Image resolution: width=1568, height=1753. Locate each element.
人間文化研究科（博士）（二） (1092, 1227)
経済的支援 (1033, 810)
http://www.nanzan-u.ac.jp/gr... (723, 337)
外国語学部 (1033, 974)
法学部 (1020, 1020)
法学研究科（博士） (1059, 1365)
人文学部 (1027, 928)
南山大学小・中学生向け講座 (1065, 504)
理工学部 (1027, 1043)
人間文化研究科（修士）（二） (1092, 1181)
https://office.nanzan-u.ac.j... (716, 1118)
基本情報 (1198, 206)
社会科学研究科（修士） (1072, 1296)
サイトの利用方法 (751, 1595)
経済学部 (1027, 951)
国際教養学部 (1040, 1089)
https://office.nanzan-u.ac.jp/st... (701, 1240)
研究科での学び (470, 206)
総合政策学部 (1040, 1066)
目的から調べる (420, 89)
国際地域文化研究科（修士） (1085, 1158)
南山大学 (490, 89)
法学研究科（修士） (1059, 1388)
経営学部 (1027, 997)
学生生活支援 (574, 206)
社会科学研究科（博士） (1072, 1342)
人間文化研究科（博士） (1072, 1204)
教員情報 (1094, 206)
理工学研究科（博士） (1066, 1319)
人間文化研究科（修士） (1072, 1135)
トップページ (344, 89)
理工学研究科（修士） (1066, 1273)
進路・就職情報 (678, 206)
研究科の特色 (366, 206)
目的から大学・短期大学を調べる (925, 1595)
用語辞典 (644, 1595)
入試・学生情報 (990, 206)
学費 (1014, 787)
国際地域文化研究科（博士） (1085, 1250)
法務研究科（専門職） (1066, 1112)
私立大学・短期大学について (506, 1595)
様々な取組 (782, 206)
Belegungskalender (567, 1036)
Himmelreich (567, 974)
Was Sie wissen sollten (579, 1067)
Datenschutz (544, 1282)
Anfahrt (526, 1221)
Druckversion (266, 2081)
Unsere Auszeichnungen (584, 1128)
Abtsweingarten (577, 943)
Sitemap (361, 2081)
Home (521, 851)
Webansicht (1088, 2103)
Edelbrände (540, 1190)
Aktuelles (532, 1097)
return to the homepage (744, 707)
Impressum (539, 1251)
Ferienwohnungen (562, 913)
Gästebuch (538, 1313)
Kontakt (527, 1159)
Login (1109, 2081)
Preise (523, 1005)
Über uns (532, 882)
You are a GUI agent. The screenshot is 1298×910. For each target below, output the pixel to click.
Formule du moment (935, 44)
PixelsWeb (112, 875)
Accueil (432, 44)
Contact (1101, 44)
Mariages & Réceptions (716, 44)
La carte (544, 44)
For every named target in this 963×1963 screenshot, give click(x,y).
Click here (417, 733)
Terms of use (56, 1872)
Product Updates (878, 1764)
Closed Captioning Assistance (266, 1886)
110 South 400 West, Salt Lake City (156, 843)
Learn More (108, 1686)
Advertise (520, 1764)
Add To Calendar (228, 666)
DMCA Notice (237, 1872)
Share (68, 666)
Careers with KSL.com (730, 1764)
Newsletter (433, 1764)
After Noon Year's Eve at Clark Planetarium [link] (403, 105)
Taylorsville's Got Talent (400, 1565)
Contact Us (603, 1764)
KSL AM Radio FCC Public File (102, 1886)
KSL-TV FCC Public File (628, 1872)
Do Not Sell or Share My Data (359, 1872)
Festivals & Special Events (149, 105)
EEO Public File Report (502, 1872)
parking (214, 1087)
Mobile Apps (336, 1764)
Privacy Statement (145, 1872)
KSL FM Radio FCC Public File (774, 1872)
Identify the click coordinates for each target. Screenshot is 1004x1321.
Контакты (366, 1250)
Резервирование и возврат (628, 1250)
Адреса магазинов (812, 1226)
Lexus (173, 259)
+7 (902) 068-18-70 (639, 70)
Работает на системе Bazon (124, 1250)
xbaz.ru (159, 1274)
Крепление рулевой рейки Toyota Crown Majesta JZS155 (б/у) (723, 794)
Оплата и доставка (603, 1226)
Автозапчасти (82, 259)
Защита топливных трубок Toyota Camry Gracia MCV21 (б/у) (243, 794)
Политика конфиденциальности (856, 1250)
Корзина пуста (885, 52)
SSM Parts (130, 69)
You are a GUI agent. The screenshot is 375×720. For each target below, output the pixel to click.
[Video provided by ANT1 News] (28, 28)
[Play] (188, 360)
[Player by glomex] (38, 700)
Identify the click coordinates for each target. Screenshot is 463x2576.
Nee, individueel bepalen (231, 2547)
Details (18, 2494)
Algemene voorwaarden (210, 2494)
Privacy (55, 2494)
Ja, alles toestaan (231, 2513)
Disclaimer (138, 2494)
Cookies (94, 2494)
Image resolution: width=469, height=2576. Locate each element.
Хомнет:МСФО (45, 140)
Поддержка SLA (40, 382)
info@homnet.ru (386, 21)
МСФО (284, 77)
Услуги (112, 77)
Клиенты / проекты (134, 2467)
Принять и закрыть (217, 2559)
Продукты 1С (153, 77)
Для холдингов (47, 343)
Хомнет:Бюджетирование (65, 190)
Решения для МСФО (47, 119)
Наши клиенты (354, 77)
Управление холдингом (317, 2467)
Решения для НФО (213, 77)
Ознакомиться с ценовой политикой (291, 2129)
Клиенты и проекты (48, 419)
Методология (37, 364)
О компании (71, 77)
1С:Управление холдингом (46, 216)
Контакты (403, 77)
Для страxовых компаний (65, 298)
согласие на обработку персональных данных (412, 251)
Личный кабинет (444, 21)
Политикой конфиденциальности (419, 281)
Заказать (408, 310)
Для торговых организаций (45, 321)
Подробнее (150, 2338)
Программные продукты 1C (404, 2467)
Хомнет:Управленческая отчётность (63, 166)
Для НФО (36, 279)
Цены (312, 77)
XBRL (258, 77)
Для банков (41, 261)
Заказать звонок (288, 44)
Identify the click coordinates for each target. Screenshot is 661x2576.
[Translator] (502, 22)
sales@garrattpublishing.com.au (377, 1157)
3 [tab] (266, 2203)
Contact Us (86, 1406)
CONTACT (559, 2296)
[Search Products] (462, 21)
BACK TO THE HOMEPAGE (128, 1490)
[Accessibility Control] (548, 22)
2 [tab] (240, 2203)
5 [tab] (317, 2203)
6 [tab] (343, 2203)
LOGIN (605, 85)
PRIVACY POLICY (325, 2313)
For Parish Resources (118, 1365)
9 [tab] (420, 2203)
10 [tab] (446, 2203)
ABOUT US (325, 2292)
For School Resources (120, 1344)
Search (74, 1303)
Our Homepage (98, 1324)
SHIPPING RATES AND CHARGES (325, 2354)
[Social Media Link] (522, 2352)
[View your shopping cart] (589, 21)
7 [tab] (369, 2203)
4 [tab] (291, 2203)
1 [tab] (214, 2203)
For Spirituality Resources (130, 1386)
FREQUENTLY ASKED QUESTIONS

- Written request -
Write out the data from the line with "様々な取組 (782, 206)" up to and including the line with "Privacy Statement (145, 1872)", reproducing each line exactly.

- Expected output -
様々な取組 (782, 206)
Belegungskalender (567, 1036)
Himmelreich (567, 974)
Was Sie wissen sollten (579, 1067)
Datenschutz (544, 1282)
Anfahrt (526, 1221)
Druckversion (266, 2081)
Unsere Auszeichnungen (584, 1128)
Abtsweingarten (577, 943)
Sitemap (361, 2081)
Home (521, 851)
Webansicht (1088, 2103)
Edelbrände (540, 1190)
Aktuelles (532, 1097)
return to the homepage (744, 707)
Impressum (539, 1251)
Ferienwohnungen (562, 913)
Gästebuch (538, 1313)
Kontakt (527, 1159)
Login (1109, 2081)
Preise (523, 1005)
Über uns (532, 882)
You are a GUI agent. The screenshot is 1298×910. For each target below, output the pixel to click.
Formule du moment (935, 44)
PixelsWeb (112, 875)
Accueil (432, 44)
Contact (1101, 44)
Mariages & Réceptions (716, 44)
La carte (544, 44)
For every named target in this 963×1963 screenshot, give click(x,y).
Click here (417, 733)
Terms of use (56, 1872)
Product Updates (878, 1764)
Closed Captioning Assistance (266, 1886)
110 South 400 West, Salt Lake City (156, 843)
Learn More (108, 1686)
Advertise (520, 1764)
Add To Calendar (228, 666)
DMCA Notice (237, 1872)
Share (68, 666)
Careers with KSL.com (730, 1764)
Newsletter (433, 1764)
After Noon Year's Eve at Clark Planetarium [link] (403, 105)
Taylorsville's Got Talent (400, 1565)
Contact Us (603, 1764)
KSL AM Radio FCC Public File (102, 1886)
KSL-TV FCC Public File (628, 1872)
Do Not Sell or Share My Data (359, 1872)
Festivals & Special Events (149, 105)
EEO Public File Report (502, 1872)
parking (214, 1087)
Mobile Apps (336, 1764)
Privacy Statement (145, 1872)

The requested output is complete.